Expression of SCG3, orexin, MCH, NPY, and POMC in BE(2)-C neuroblastoma

The coding sequence of human SCG3 was amplified by RT-PCR from hypothalamus cDNA using primers with an added N-terminal PstI restriction site located before the start codon and a C-terminal SalI restriction site located after the stop codon. The PCR product was cloned between the PstI and SalI sites of the pBI vector (CLONTECH, Palo Alto, CA). The coding region of human preproorexin, pro-MCH, POMC, and pro-NPY were also amplified but with primers that included an N-terminal MluI site located before the start codon and a C-terminal EcoRV site located after the stop codon. The PCR products were cloned between the MluI and EcoRV sites of the pBI-SCG3 plasmid. The pBI-SCG3-preproorexin, pBI-SCG3-pro-MCH, pBI-SCG3-POMC, and pBI-SCG3-pro-NPY were transfected using lipofectamine 2000 reagent (Invitrogen) into a previously established cell line of BE(2)-C cells containing the pTet-Off vector (CLONTECH). For immunocytochemical detection, cells were fixed with 4% paraformaldehyde for 15 min then treated with 0.5% Triton X-100. Cells were incubated with polyclonal goat anti-SCG3 (1:200; Santa Cruz Biotechnology) together with rabbit polyclonal antibody to orexin B (1:500; Chemicon), MCH (1:500; Phoenix Pharmaceuticals), NPY (1:500; Progen Biotechnik, Heidelberg, Germany), or POMC (1:5000; Phoenix Pharmaceuticals) in PBS containing 1% BSA overnight at 4 C. We washed and incubated the cells at room temperature for 2 h with Alexa Fluor 488 donkey antigoat IgG (1:2000; Molecular Probes) and Alexa Fluor 568 donkey antirabbit IgG (1:2000; Molecular Probes) secondary antibodies.
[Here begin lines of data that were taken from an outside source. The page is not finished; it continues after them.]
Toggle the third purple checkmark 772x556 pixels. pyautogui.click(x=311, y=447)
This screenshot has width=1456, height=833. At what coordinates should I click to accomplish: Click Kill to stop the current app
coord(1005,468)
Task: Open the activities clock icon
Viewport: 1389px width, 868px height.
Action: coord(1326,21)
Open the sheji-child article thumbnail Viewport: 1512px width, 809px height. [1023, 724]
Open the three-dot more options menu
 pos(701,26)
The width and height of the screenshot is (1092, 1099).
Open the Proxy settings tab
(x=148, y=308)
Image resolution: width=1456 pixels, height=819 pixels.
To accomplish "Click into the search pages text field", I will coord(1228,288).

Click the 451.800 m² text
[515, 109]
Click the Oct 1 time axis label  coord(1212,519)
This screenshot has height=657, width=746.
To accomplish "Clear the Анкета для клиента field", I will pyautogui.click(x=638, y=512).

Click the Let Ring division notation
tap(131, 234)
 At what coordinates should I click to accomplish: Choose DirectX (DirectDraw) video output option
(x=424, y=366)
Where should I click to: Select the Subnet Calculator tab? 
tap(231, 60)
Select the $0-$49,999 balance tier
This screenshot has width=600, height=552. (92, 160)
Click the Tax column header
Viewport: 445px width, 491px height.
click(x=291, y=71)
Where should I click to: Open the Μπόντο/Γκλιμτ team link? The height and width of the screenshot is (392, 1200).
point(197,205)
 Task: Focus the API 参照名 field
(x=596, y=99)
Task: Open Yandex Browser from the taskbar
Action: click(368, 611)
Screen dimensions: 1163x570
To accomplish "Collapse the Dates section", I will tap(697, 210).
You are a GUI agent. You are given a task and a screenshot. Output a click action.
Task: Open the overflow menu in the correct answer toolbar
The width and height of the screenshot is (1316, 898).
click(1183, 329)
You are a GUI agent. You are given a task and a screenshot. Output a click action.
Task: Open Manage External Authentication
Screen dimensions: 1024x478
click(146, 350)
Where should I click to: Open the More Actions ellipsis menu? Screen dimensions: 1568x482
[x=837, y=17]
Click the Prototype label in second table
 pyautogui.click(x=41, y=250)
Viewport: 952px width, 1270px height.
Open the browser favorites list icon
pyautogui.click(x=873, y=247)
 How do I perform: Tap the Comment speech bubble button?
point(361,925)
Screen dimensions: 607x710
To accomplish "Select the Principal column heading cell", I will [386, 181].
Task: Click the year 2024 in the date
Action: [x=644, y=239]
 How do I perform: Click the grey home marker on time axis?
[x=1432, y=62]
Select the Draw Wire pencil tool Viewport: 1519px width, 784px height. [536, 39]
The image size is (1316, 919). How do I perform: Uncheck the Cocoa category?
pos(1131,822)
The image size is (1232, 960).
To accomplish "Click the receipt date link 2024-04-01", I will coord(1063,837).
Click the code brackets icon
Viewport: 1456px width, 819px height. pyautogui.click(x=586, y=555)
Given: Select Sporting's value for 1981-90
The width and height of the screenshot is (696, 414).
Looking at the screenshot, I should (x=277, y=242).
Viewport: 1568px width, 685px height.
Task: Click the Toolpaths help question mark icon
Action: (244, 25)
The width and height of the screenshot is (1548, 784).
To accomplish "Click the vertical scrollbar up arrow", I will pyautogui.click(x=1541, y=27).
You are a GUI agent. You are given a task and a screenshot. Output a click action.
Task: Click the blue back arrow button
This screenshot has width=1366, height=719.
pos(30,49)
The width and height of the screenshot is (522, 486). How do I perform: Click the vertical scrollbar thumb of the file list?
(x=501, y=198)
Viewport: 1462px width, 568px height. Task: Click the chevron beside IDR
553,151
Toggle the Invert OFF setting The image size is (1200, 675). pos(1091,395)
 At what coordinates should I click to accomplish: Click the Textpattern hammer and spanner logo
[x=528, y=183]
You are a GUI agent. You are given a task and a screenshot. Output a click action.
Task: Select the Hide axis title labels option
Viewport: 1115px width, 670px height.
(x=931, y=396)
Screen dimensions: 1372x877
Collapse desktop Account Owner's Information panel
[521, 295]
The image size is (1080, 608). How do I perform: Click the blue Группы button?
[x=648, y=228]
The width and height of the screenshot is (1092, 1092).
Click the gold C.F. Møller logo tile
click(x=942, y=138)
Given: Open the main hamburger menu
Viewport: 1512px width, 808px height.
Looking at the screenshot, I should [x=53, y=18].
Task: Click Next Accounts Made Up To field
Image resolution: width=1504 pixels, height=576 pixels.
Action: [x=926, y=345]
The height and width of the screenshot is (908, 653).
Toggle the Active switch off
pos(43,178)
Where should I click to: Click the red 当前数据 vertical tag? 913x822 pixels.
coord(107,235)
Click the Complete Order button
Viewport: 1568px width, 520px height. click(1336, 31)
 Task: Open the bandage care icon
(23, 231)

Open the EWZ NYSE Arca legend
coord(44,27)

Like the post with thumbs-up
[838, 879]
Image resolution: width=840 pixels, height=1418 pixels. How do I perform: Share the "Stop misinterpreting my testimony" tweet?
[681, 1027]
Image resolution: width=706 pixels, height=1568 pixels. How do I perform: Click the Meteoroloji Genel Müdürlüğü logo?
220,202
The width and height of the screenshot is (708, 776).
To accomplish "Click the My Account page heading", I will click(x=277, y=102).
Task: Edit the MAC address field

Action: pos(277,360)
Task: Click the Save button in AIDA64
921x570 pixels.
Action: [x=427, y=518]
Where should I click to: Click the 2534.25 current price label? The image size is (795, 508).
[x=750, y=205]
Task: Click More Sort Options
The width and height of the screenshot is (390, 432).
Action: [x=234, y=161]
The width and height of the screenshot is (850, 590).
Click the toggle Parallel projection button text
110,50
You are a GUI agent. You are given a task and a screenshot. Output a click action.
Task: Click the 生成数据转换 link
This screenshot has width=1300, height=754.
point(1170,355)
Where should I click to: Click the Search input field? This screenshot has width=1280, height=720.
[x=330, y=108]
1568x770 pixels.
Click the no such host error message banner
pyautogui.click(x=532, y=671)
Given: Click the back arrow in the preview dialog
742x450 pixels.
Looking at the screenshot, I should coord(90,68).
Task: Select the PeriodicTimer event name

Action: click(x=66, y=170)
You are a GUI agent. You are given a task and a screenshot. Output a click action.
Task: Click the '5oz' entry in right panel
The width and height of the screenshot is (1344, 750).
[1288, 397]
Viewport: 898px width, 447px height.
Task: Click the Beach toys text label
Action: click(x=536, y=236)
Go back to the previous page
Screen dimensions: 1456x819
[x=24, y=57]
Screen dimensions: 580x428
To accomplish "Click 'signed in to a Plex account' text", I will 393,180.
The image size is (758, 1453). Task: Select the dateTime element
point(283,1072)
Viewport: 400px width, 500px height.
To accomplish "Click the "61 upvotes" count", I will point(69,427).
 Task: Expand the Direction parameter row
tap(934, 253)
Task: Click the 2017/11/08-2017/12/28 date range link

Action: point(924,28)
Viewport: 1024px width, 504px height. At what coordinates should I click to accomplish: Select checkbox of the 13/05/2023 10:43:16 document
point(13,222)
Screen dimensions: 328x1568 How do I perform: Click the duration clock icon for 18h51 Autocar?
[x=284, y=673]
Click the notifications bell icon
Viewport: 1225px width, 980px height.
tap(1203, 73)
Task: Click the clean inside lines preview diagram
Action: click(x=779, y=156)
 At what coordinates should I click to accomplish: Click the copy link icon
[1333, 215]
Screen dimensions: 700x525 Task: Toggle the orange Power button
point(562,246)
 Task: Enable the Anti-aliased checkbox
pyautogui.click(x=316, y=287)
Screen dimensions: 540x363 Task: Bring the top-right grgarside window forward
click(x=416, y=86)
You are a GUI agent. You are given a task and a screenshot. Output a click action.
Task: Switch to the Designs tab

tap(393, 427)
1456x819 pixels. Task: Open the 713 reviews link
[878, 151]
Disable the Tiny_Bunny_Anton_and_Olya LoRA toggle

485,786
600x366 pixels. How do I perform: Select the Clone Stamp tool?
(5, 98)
The cells were examined using an Olympus FV300 confocal laser-scanning microscope.

Statistical analysis

For each case-control study, the frequencies of the genotypes or the alleles were compared between cases and controls in four different modes. In the first mode (allele frequency mode), allele frequencies were compared between cases and controls using a 2 × 2 contingency table, whereas in the second mode (genotype mode), frequencies of the three genotypes were compared between cases and controls using a 2 × 3 contingency table. In the third mode (minor allele homozygotes mode), the frequencies of the homozygous genotype for the minor allele were compared using a 2 × 2 contingency table, whereas in the fourth mode (major allele homozygotes mode), the frequencies of the homozygotes for the major allele were compared using a 2 × 2 contingency table. Odds ratio and its 95% confidence interval (CI) were calculated by Woolf’s method. Hardy-Weinberg equilibrium was assessed using the χ² test (19). We used the correlation coefficient Δ, calculated as reported previously (20), as the measure to evaluate the strength of linkage disequilibrium (LD). Haplotype phasing was estimated using the Expectation-Maximization algorithm (21). Haplotype blocks were estimated using Haploview 3.2 (22). Multiple linear regression analysis was performed using StatView 5.0 (SAS Institute Inc., Cary, NC) to test an independent effect of SNP-2 genotypes on SFA or VFA, considering the effects of other variables (age, BMI, and gender) that were assumed to be independent of the effect of the SNP. The significance of the association between an independent variable and the dependent variable was tested by t test. The relative luciferase activities and clinical data are expressed as mean ± sd. Differences in luciferase activities were analyzed with the unpaired t test.

Results

Case-control association study

A total of 62,663 IMS-JST SNPs covering 11,932 gene loci were successfully genotyped in 94 obese subjects (case-1). The genotype and allele frequencies were compared with 658 random Japanese subjects. According to the National Nutrition Survey, the proportion of the subjects with BMI of 30 kg/m² or greater was estimated to be 0.023 in males and 0.034 in females aged 20 yr and older (23), and the mean BMIs are approximately 23 kg/m² for ages 15–84 yr in Japan (24). Therefore, control 1 that was randomly selected from the Japanese subjects was not an inappropriate control for the initial analysis. A total of 2261 SNPs that possessed P values less than or equal to 0.02 by a test of independence using either genotype mode or allele frequency mode were further analyzed using another set of obese (case 2) and control subjects (control 2). Among the 2261 SNPs, we successfully completed genotyping of 2115 SNPs and identified a strong association with the obesity phenotype for SNP-1 (rs3764220, −1492A→G), which lies in the 5′ flanking region of the SCG3 gene (Table 1). There were no gender- or age-related differences with respect to SNP-1 alleles. Because the P value of SNP-1 was the smallest (P = 0.0000019, genotype mode) among the 2115 SNPs, we considered this gene as a good candidate for further investigation.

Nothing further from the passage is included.